Start of Text passage
The problem is not averaging per se, but rather in assuming that averaging does
things that averaging cannot do. In particular, averaging does NOT project out
the signal he wanted.
Averaging does not increase the accuracy of a
measurement.
No. But in many common cases where one can make multiple STATISTICALLY
INDEPENDENT measurements of a SINGLE quantity, then the average of those
measurements gives a better estimate of the quantity's true value than does any
individual measurement. Moreover, the variance of the measurements gives
information about how accurately that average is determined. This is the
underlying basis for error analysis.
I was just wondering how that applies to something like
the satellite measurement of sea level.
http://sealevel.jpl.nasa.gov/technology/technology.html
The two parts of the measurement are to measure the height of the
satellite above the earth's surface (accurate to 2-3 centimeters) and
the measurement of the distance from the satellite to the surface of
the sea directly below it (accurate to 3-4 centimeters). By
subtraction they claim to have a measurement that is accurate to
within 4-5 centimeters.
Those appear to me to be statistically independent measurements, because they
are based on completely different technologies. I'll assume that, and also that
the quoted accuracies are the sigmas of the underlying distributions of the
individual measurements (probably a good assumption, as this is standard practice).
[I'm ignoring the obvious problem of resolving individual
waves; I assume they handled it in a reasonable manner..]
Given two measurements: a +- sigma_a, and b +- sigma_b, with statistically
independent normally distributed errors, their difference is:
(a-b) +- sqrt(sigma_a^2+sigma_b^2)
which is consistent with the statements on that website. In short, when the
conditions are satisfied, the errorbars add in quadrature. As those guys
presumably are competent, they surely know this and also know that the
conditions are satisfied.
One can understand this, remembering that the statistical
model is that a and b are individually sampled from random
values normally distributed around their true values. For
the measurement in which a happens to be at the top of its
range, b is not likely to also be at the top of its range..
Work it out for all combinations, and one gets the above
formula. Note that for this to be valid a and b MUST be
normally distributed, and they MUST be statistically
independent.
BTW the sigma of (a+b) is the same as that of (a-b).
End of Text passage
§ Set task A:
From the measurement-error discussion, list every accuracy figure given in centimeters, along with the measurement each one describes.
§ Set task B:
Does each statement agree with the measurement-error discussion? Answer yes or no for each, and quote the words that decide it.
(i) The height of the satellite above the earth's surface is accurate to 2-3 centimeters.
(ii) The sigma of (a+b) is larger than the sigma of (a-b).
(iii) The writer considers the two satellite measurements statistically independent because they rely on different technologies.
§ Set task C:
In the measurement-error discussion, how do the errorbars combine when the conditions are satisfied?
Start of Raw data
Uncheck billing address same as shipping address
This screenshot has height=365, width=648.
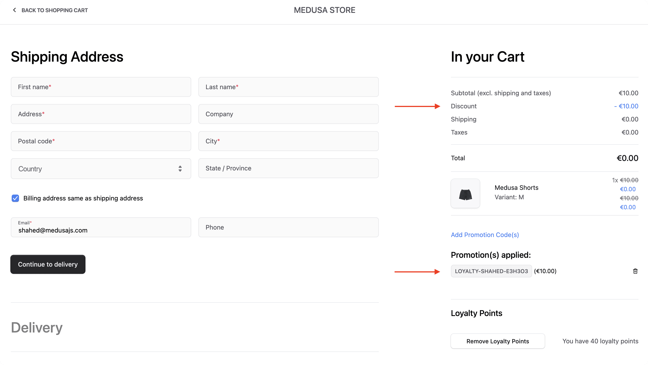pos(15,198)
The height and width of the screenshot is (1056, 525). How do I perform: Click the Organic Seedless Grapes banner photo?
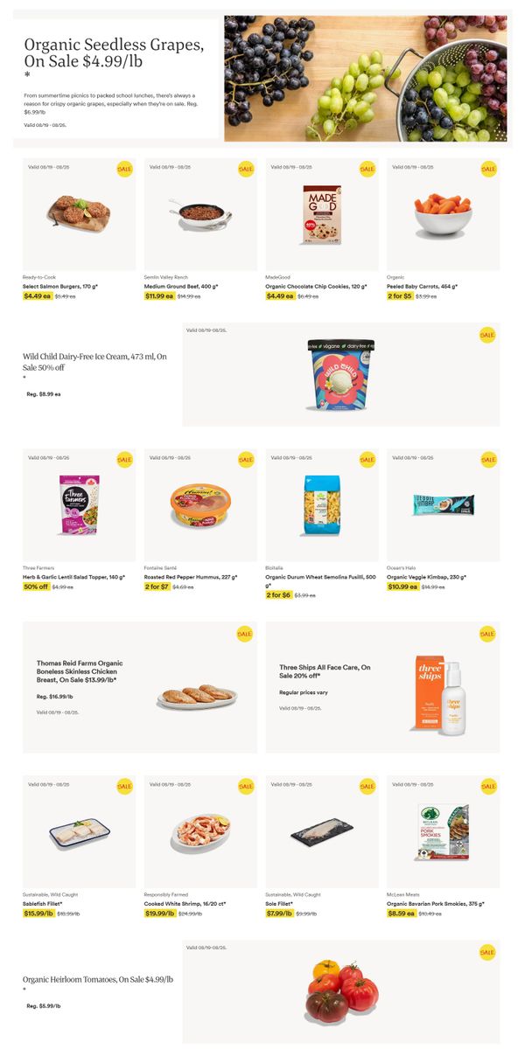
End of Raw data
§ Full output A:
- 2-3 centimeters: the height of the satellite above the earth's surface
- 3-4 centimeters: the distance from the satellite to the surface of the sea directly below it
- 4-5 centimeters: the sea-level measurement obtained by subtraction

§ Full output B:
(i) Yes: "the height of the satellite above the earth's surface (accurate to 2-3 centimeters)"
(ii) No: "the sigma of (a+b) is the same as that of (a-b)"
(iii) Yes: "Those appear to me to be statistically independent measurements, because they are based on completely different technologies."

§ Full output C:
They add in quadrature.